The Pizza Boy Cometh; But I Don’t (Or, Meet “The Squish” — Or, Women Like Edging & Orgasm Denial Too)
As my VIP clients know, I am traveling back home to see my family. This means I am not available for calls etc. as I am staying at my parents house and, well, I can be quite a vocal lady!
However, one VIP client made me an intriguing offer that I thought I just couldn’t refuse…
But maybe I should have?
My challenge is this: I am to masturbate each day to a story he sends me — but I am not to orgasm.
Because this sort of tease drives me crazy, eventually leading me to become a needy squish of a girl.
What’s a “squish”, you ask?
“The Squish” is the name I have given the aching, needy, wet sensation that forms in my pussy — leaving me quite desperate, slutty, and submissive until I am finally granted orgasm. (Hey, edging, orgasm denial, and orgasm control are not just things shared between femdoms and submissive men, you know — we ladies can be just as deliciously victimized by our own lust!)
Now, this particular VIP not only enjoys my desperation, but loves, eventually, sending me over the top into multiple, rather vocal, orgasms — typically one of which involves me squirting. Such sessions wreck me, baby. In such a good way!
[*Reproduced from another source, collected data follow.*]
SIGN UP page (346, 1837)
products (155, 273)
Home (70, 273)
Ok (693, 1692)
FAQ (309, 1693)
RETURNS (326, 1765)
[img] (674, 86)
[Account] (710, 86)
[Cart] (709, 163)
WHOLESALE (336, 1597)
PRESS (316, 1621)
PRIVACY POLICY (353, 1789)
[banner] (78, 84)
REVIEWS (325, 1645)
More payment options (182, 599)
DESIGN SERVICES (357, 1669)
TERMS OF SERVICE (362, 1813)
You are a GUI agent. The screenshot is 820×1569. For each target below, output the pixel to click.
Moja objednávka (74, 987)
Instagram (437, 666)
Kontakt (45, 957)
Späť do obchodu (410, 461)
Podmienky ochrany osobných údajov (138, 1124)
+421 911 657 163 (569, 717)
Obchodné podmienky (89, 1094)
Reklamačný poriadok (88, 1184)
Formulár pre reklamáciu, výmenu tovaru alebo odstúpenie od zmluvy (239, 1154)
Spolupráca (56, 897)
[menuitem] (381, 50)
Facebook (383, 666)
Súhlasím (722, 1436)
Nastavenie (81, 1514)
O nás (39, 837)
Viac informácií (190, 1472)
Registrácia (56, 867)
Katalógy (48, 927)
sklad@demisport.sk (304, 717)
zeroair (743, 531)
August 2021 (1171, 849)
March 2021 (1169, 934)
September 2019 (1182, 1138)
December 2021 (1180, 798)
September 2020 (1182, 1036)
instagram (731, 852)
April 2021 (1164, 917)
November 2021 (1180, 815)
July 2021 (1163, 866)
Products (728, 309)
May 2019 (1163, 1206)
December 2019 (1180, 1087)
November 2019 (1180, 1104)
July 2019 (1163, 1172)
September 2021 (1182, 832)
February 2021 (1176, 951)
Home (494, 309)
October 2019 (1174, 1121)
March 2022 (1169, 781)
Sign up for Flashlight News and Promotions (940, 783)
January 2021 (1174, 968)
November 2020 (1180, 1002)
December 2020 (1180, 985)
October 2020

So when this phone sex gent made his proposition, it seemed such a good idea to take advantage of the week I would be traveling and less than likely to have my usual privacy (or, perhaps more accurately, have sound-proof walls surrounding me!) and wind up with a great ‘wel-cum home’ gift. *wink*
The first problem was that in my haste to pack this morning, I had forgotten that in order to accommodate a client before I left for my trip, I had moved my trusty vibrator (Sam, my Hitachi — now called The Magic Wand Original) and other sex toys to the living room sofa so as to watch porn with him, and so I forgot to pack any toys!
In order to solve this problem, I stopped at an “Adult Superstore” along the Interstate to grab a toy. I was just going to get another Hitachi; but as that toy makes noise all on its own, I opted for a more silent toy: a dildo. And once you see the packaging, I think you’ll also see why I purchased the sex toy I did:
It’s called “Loverboy The Pizza Boy” — riffing on all the pornos!
(Plus, hey, it has one of those suction-cup dealios. I’ve never tried one of those before, but I figure I might be able to sneak a little private time in the shower here at mom & dad’s house, right?)
One problem, maybe two solved.
However, I now need to master the art of masturbating right up to an orgasm, then stopping cold, for 9 entire days! Nine whole days? And nights!